In other words, most people have goals that are astonishingly similar.
If we look more closely across all the activities of people throughout the world, despite differences in culture, geography, religion, and ancestry, we find that, in fact, all human essential motivations are in fact identical.
The number one factor in all human motivation, as well as in determining how people feel about themselves, others, and life in general, is what we have come to call the mechanism of Esteem Dynamics.
“Esteem” means “to value”. And Esteem Dynamics is a new methodology that is based upon a revolutionary understanding of psychology and motivation focused upon how people value themselves and others.
There is a central tension in this process. “To value” means there is a process of evaluation. And “evaluation” means there are comparisons and judgments made. When you “evaluate” the taste of a meal, you judge it relative to other meals. When others evaluate us, it is in relation to others they are evaluating.

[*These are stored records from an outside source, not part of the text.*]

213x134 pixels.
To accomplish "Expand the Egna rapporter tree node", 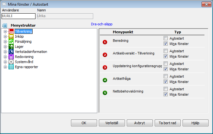I will [5, 67].
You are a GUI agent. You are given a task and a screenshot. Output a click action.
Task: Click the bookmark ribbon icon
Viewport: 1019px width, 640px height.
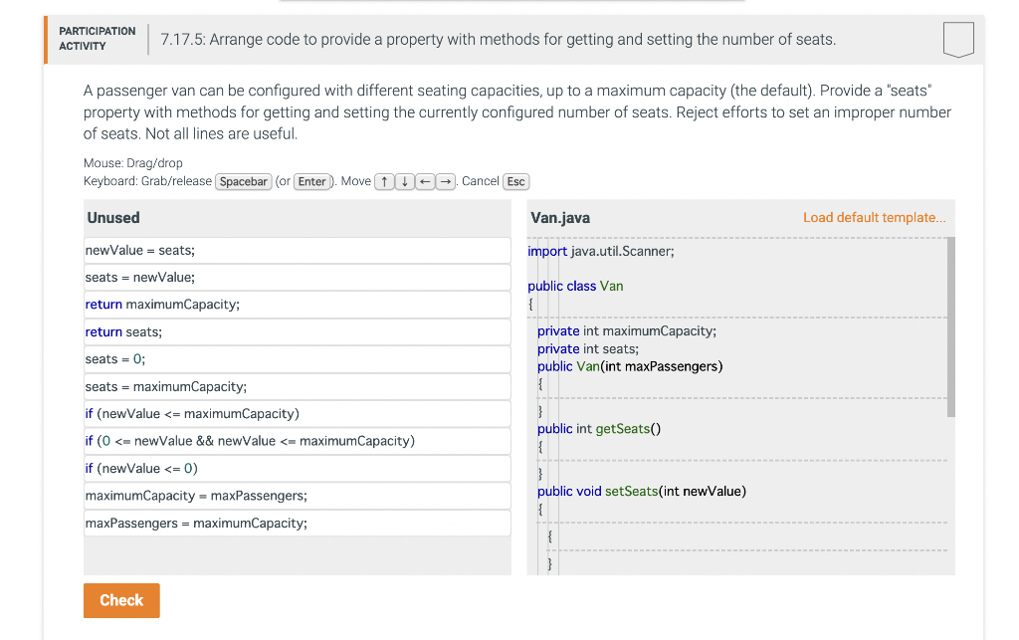tap(957, 39)
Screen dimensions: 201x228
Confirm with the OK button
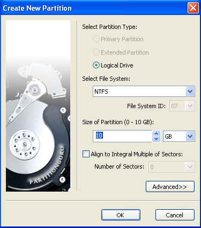tap(121, 215)
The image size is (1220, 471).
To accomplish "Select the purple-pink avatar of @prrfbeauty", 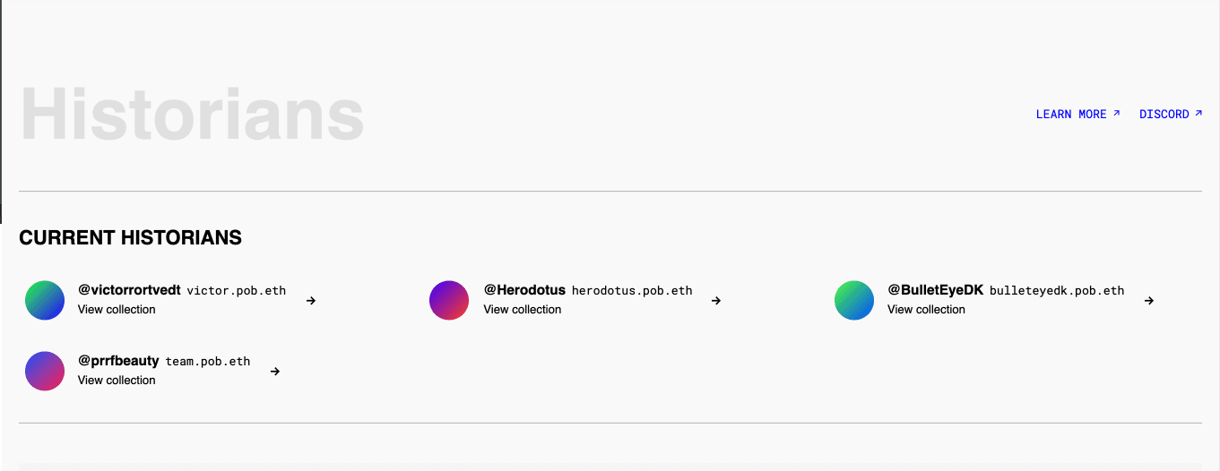I will pyautogui.click(x=45, y=371).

We have to compete with many other people in order to receive positive (esteem) signals from others. As examples – why do we care about how we look? It is because others in our lives are comparing us to still other people in our world, and signaling their value-estimates. Why do we care about what we drive? Because others are observing our vehicles and making value judgments about us based upon what the car we are driving represents – relative to what others are driving. And people will then signal these judgments back to us in a myriad of ways.
Why do we care about where we live? There may be a number of reasons – but a major reason is what others will think about where we live – and the signals that they will send us about this analysis. Why do we care how our child behaves in social situations? Because it “reflects on the parent” – that is, others judge us as parents and signal that judgment. And that signal causes feelings inside us.
Esteem Dynamics essentially means the process between people that takes place when they signal to each other how much they value each other.
When someone shakes his fist at you on the freeway, this is an esteem dynamic – a very unpleasant one. When your colleague suggests that you should try for a promotion, this is another esteem dynamic – and a very positive one. When an attractive person that you find very attractive signals that they find you very attractive, this is the most exciting esteem dynamic of all. The core feelings that are generated inside people – good and bad – are dominated by this fairly simple process. Most of your feelings that you have every moment have to do with signals that you receive from others about their evaluation of you.
Once seen from this perspective, our wants, needs, desires, and plans all start to make a coherent sense that can be liberating. And very importantly, this new vision can help you to understand more clearly what other people are up to, what they are actually thinking, and how to interact with them more effectively.
Esteem Dynamics reveals head-on what is actually happening in human life, in a way that has been almost completely ignored by traditional psychology. The concept of competition and its critical role within cognitive therapy, social-learning theory, or psychodynamic models of psychotherapy is simply not there.
The fact that we are naturally and constantly competing for esteem is simply not part of traditional academic psychological discussion and yet every 2nd grader intuitively knows this is the key to life itself. By the time we formed our earliest memories and experiences, we all knew we were thrust into a competition for grades, for friends, for mating partners, and so forth. The game was on, and we were inextricably in it…whether we liked it or not.
Feeling good is something what we all want more of. Some might call it “happiness” but that is actually too abstract.
Feeling good is the clearer description of want we want, and also helps brings the focus of our attention into more enjoyment of the here and now, instead of plotting for a distant place we might call “happiness.”
Esteem Dynamics facilitates the pursuit of feeling good. And our goal is to help you learn new ideas that can help you to be feeling good more often – to be happier – right away.
Esteem Dynamics reveals the heart and soul of the human life process, broken down into practical problems and their solutions so that you can adopt more effective ways of living. That includes more effective ways of competing for the legitimate esteem of others, and points the way to a rather obvious and powerful truth: the more effective you become, the more feeling good you will enjoy.